Please repeat the records exactly. The pictures are to be left out.
/---
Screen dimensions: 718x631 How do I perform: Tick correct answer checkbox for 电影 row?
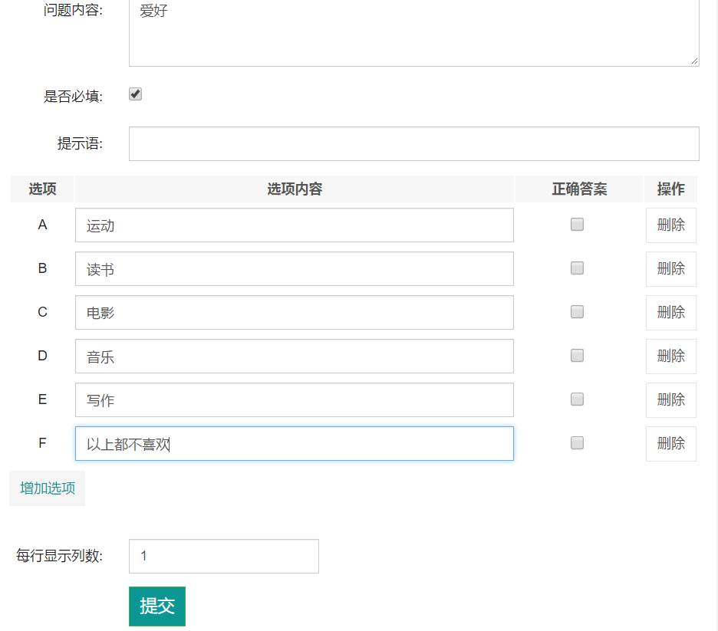tap(577, 312)
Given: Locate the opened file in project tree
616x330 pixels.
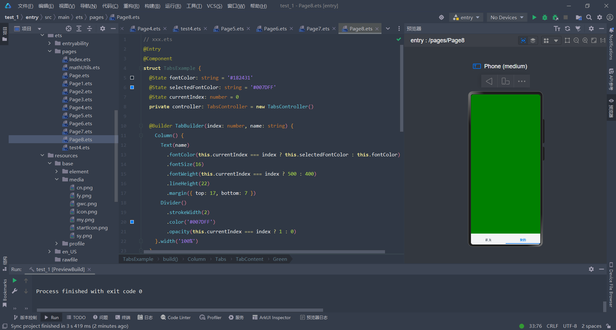Looking at the screenshot, I should (68, 29).
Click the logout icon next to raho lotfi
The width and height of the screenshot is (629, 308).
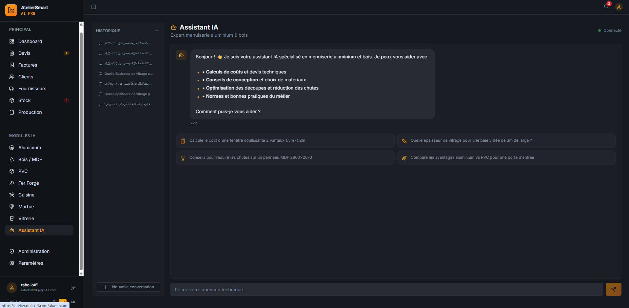pos(73,288)
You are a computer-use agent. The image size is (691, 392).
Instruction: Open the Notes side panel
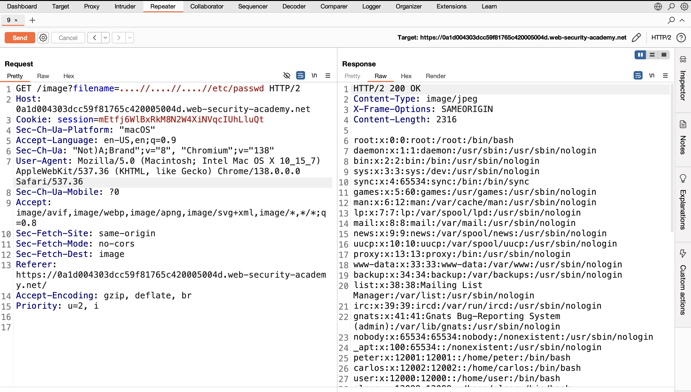click(x=682, y=137)
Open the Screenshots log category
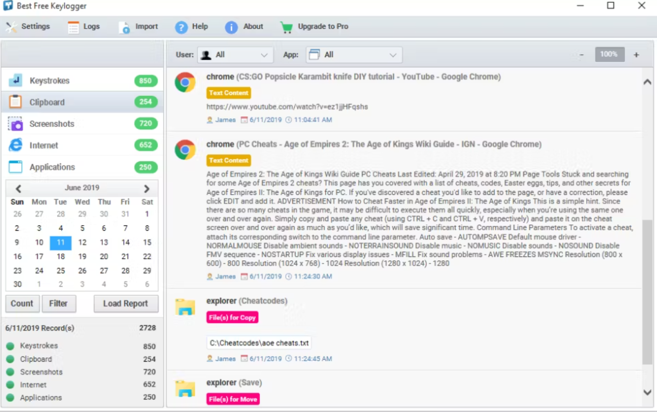This screenshot has height=412, width=657. pyautogui.click(x=82, y=124)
\---
**Response to this task:**
Screen dimensions: 718x631 How do I perform: Tick correct answer checkbox for 电影 row?
tap(577, 312)
Given: Locate the opened file in project tree
616x330 pixels.
Looking at the screenshot, I should (68, 29).
Click the logout icon next to raho lotfi
The width and height of the screenshot is (629, 308).
pos(73,288)
You are a computer-use agent. The image size is (691, 392).
Instruction: Open the Notes side panel
click(x=682, y=137)
Open the Screenshots log category
This screenshot has height=412, width=657. pyautogui.click(x=82, y=124)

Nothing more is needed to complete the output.